Hay una larga lista de actividades que el frío invernal nos impide llevar a cabo con desembarazo. Regar las plantas cadavéricas del jardín, por ejemplo. O recoger las miguitas de pan de la mesa sin antes rascar el hielo. Apenas podemos sujetar el libro de recetas; pasar las hojas de la novela con los guantes de lana es poco menos que imposible. Servirnos el té con las gafas empañadas es ardua tarea. El paseo vespertino prescrito por el médico se convierte en un suplicio. Caerse del patinete —incluso ver cómo se caen—, una amarga tortura. El golpecito casual en la oreja congelada con el armarito nos arranca un grueso lagrimón de Semana Santa. El frío nos penetra en los huesos y allí campa a sus anchas, y allí se arrellana cómodamente y nos pincha a su capricho con invisibles agujas. Salir de la cama de madrugada o permitir que a uno le arranquen las uñas con unas tenazas: ah, no es sencilla elección. Las uñas, si hace usted el favor. Mi reino, todo mi reino por una estufa. ¿Habrá algo más hermoso en este ancho mundo, en este universo dilatado y colorido, que fregar los platos en enero con el chorrito de agua caliente? No.

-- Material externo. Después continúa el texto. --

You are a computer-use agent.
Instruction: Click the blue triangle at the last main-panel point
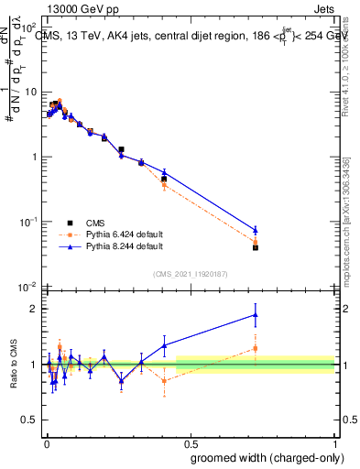[x=256, y=229]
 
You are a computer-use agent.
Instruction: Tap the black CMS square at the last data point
[x=256, y=247]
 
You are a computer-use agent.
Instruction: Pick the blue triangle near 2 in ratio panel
[x=256, y=315]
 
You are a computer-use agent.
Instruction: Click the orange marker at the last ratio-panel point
[x=256, y=348]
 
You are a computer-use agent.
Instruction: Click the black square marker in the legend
[x=70, y=223]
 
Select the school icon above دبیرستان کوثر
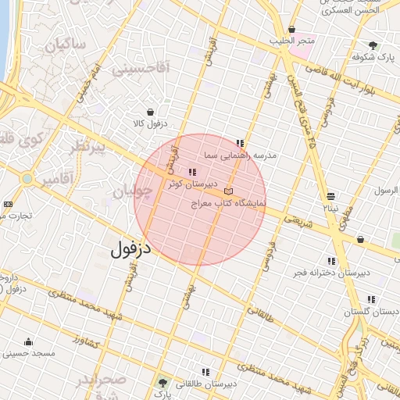(x=192, y=172)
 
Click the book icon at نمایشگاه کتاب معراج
(x=228, y=191)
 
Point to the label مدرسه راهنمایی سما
(x=240, y=155)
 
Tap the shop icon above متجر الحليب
(x=292, y=30)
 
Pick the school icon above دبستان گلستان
(x=370, y=299)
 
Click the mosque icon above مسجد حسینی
(x=29, y=341)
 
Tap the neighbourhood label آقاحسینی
(x=141, y=70)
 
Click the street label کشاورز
(x=88, y=340)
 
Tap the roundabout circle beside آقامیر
(x=27, y=178)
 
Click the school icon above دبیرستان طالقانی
(x=205, y=372)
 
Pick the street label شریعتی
(x=301, y=222)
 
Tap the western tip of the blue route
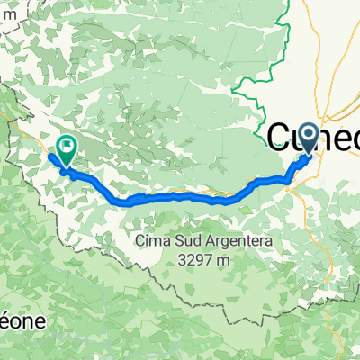click(50, 158)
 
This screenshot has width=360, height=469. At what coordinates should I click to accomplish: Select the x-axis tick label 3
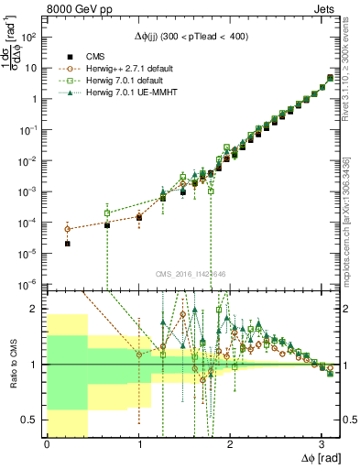coord(322,444)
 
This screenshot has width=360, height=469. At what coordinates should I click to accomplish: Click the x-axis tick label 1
coord(138,444)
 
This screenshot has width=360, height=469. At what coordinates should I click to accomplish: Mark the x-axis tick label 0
coord(47,444)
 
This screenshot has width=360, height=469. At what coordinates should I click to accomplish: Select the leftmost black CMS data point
coord(68,244)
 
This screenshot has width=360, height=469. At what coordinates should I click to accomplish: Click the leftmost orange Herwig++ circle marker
coord(68,229)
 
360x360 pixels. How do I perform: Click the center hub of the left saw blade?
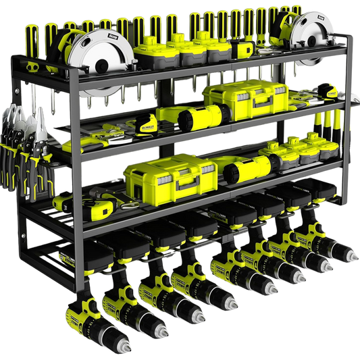tap(100, 66)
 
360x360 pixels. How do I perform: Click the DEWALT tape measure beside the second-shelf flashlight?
tap(148, 122)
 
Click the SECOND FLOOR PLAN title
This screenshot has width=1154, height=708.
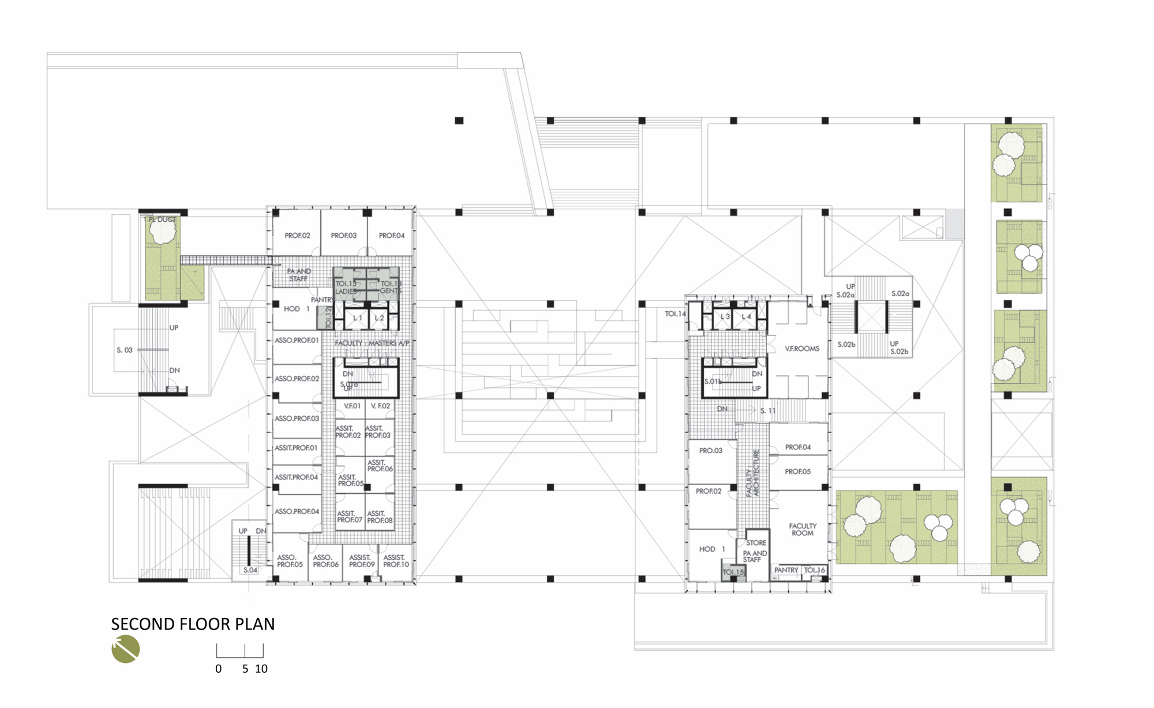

Con este panorama conmovedor, con este paisaje de naricitas coloradas y ardientes sabañones, con este lienzo de alegrías marchitas, póngase usted a echar cuentas con respecto al amor. El amor, como las bicicletas, es para el tórrido verano. Te quiero, pichoncito, pero a treinta grados, ahora no. Solo un militante de la primera división de los apasionados romances tiene valor para apartar las cuatro mantas del sofá e inclinarse voluptuosamente, con un besito en la punta de los labios, hacia la primorosa doncella, fría siempre como un témpano, esquiva y enfurruñada en cualquier época del año. Qué esperpéntico resulta recitar unos trabajados versos bajo el balcón de nuestra amada con los ojos vidriosos y el rostro azul por la hipotermia. Se nos arruina la métrica de la estrofa por culpa de la violenta tiritera. Quién nos va a querer así, nos preguntamos compungidos, con el carámbano verde colgando de la nariz. Dime cositas lindas al oído, príncipe mío, pero con el culo pegadito al radiador. Tumbarse juntos con las manos entrelazadas, embriagados de juventud y amor, y contemplar las titilantes estrellas sobre el manto de negro terciopelo mientras nuestros corazones laten atropellados, pero no en la cima pelada del monte, a medianoche, en heroica escapada, sino en la salita, envueltos en un edredón, frente al televisor de cuarenta pulgadas, aprovechando que tus padres están en Munera enterrando a una tía.
Se antoja verdaderamente complicado resistirse en invierno a la coqueta botella de aguardiente y no arrojarse en sus brazos, y no echar a rodar en sus vasitos la dignidad y el futuro a cambio de sus cálidos arrumacos. Extensa es la lista de cosas que el frío nos impide realizar con desembarazo, y mezquino caballero, bajo cero, es el amor. No imaginas cuánto te quiero, Manoli, ni cuántos vientos bebería por ti, pero no te lleves la manta.